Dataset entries
####

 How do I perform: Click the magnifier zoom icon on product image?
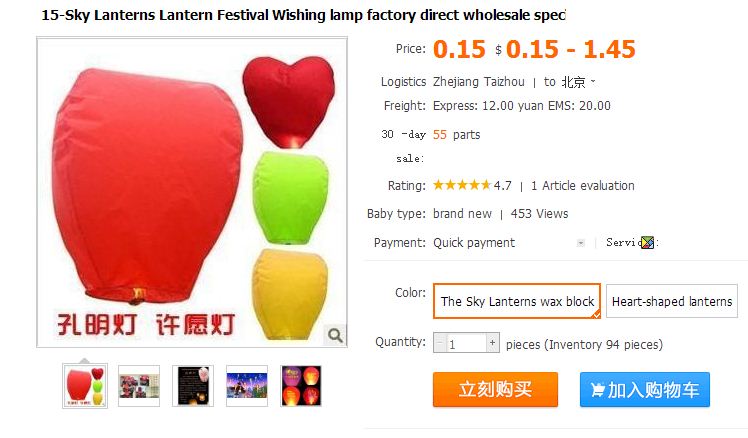point(335,335)
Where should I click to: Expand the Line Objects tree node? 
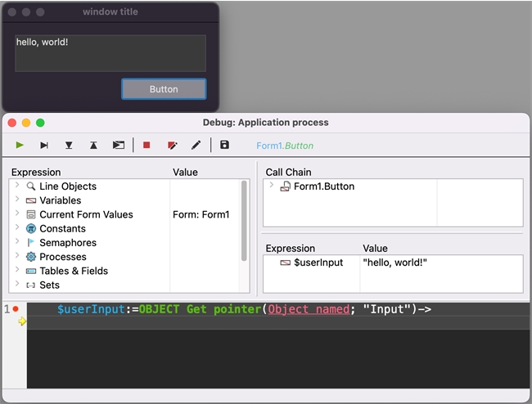point(17,186)
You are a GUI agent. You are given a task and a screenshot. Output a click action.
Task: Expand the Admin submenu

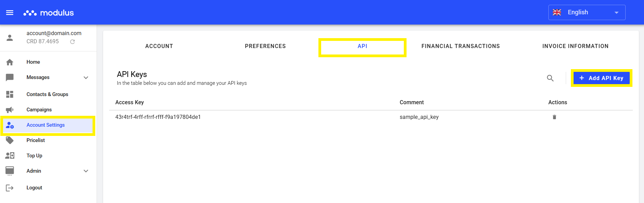point(86,171)
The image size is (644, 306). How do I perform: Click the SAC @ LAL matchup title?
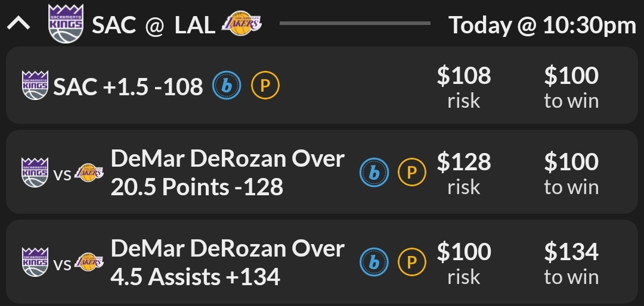[153, 25]
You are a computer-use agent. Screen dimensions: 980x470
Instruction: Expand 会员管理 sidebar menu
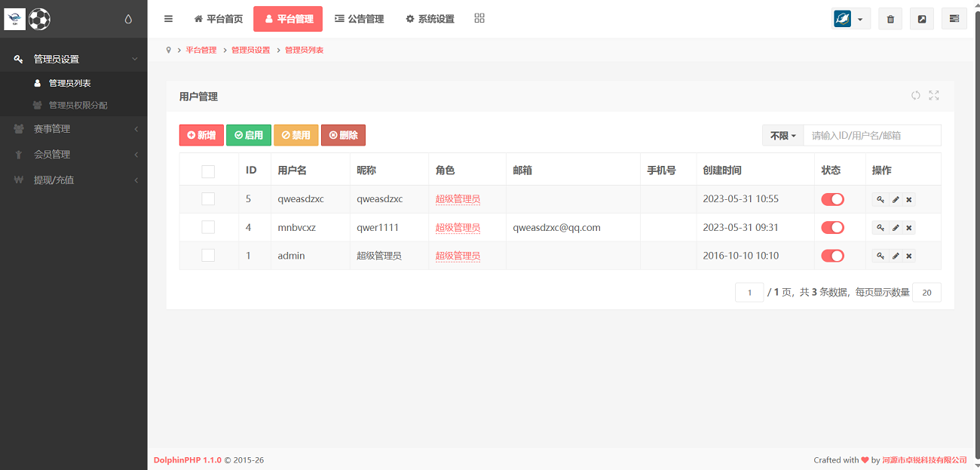(74, 155)
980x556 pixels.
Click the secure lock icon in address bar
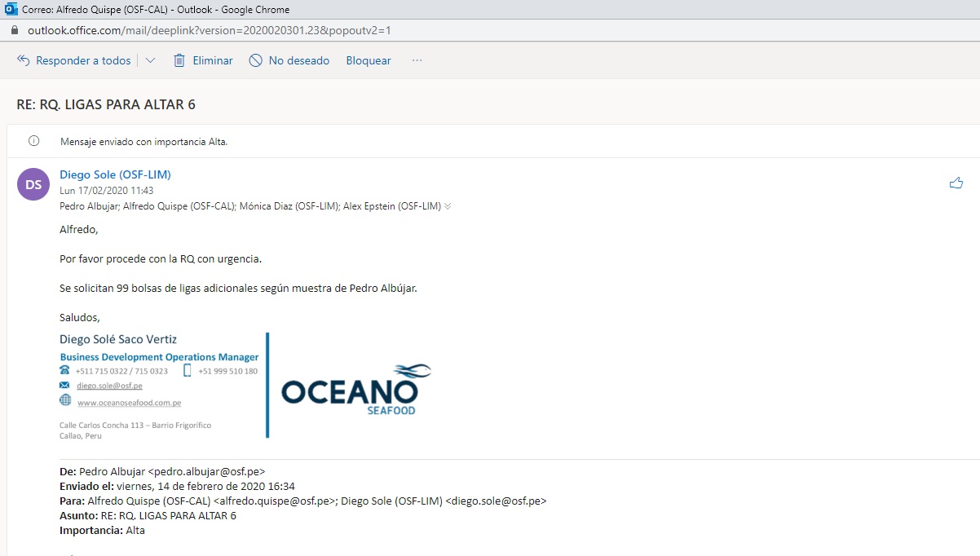click(14, 30)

####

## WHAT YOU SHOULD DO:
Your answer should be the lines from the opening of the records through the line with "You are a computer-use", both ends retyped exactly and pictures left out.

## RESULT OF THE TASK:
 How do I perform: Click the magnifier zoom icon on product image?
point(335,335)
Where should I click to: Expand the Line Objects tree node? 
point(17,186)
You are a GUI agent. You are given a task and a screenshot. Output a click action.
Task: Expand the Admin submenu

point(86,171)
The image size is (644, 306). How do I perform: Click the SAC @ LAL matchup title?
[153, 25]
You are a computer-use agent. Screen dimensions: 980x470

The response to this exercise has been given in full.